Bei Formen mit einer Blasenhalsfistel kann in einigen Fällen ein laparoskopisch-assistierter Eingriff sinnvoll sein. Die minimalinvasive Technik ist in der Regel schonender als ein offener Eingriff. Sollte ein künstlicher Darmausgang angelegt worden sein, wird dieses in einer abschließenden Operation nach sechs bis acht Wochen Verlauf verschlossen und die Darmkontinuität wiederhergestellt. Für die Durchzugsoperation muss ein stationärer Aufenthalt von etwa fünf Tagen eingeplant werden.


Wie ist die Prognose einer Analatresie / anorektalen Malformation?

Neben der Qualität der operativen Versorgung bestimmt die Qualität der postoperativen Nachsorge das Langzeitergebnis der korrigierten anorektalen Fehlbildung. In einigen Fällen wird in den ersten Wochen nach der Korrektur der neu geschaffene After durch das regelmäßige Einführen eines Metallstabs (Hegar-Stift) ausreichend weit gehalten. Der Durchmesser bzw. Größen der Hegar-Stifte werden über mehrere Wochen so lange erhöht, bis die durchschnittliche Aftergröße eines gleichaltrigen, gesunden Kindes erreicht ist.

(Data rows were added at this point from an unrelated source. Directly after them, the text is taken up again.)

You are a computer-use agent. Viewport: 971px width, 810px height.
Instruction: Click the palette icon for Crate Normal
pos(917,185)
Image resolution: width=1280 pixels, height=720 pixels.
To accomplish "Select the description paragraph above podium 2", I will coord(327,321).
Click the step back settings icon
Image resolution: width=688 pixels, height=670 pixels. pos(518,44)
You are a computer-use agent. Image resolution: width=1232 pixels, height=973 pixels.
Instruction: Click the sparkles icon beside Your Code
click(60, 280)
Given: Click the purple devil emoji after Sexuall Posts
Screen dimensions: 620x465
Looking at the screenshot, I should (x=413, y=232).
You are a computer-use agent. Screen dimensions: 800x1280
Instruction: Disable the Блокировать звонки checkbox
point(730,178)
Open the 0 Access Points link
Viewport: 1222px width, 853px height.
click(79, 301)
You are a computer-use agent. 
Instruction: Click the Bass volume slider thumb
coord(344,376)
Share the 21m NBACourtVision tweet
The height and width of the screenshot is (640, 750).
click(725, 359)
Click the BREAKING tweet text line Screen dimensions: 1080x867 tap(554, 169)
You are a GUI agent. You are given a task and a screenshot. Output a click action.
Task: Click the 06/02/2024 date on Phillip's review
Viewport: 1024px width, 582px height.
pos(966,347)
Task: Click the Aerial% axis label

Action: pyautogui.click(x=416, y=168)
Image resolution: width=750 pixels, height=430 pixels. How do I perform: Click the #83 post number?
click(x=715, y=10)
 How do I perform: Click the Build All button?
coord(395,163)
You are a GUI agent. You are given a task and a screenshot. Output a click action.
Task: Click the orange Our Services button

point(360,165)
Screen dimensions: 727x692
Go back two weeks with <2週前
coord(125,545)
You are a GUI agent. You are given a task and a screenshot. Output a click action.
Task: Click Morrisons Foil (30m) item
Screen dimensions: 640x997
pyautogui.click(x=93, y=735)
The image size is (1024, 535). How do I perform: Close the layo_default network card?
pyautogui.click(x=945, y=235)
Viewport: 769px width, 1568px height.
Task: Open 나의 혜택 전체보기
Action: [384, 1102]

Wenn der neugeschaffene Anus keine Tendenz zur Engstelle aufweist, verzichten wir selbstverständlich auf die Bougierungstherapie.

In unser Nachsorgesprechstunde begleiten wir unsere Patient:innen regelmäßig; z.B. durch spezialisierte Stomatherapeuten bei der Pflege eines künstlichen Darmausganges. Dies ermöglicht uns eine individuelle Langzeitbetreuung der betroffenen Kinder und ihrer Eltern.

Anfangs sind die Nachsorgetermine engmaschig. Bei einem guten Verlauf können die Nachuntersuchungen später auf monatliche bis jährliche Vorstellungen gestreckt werden. Bei komplexeren Formen empfehlen wir eine zusätzliche Anbindung an eine Selbsthilfegruppe, z.B. SOMA e.v.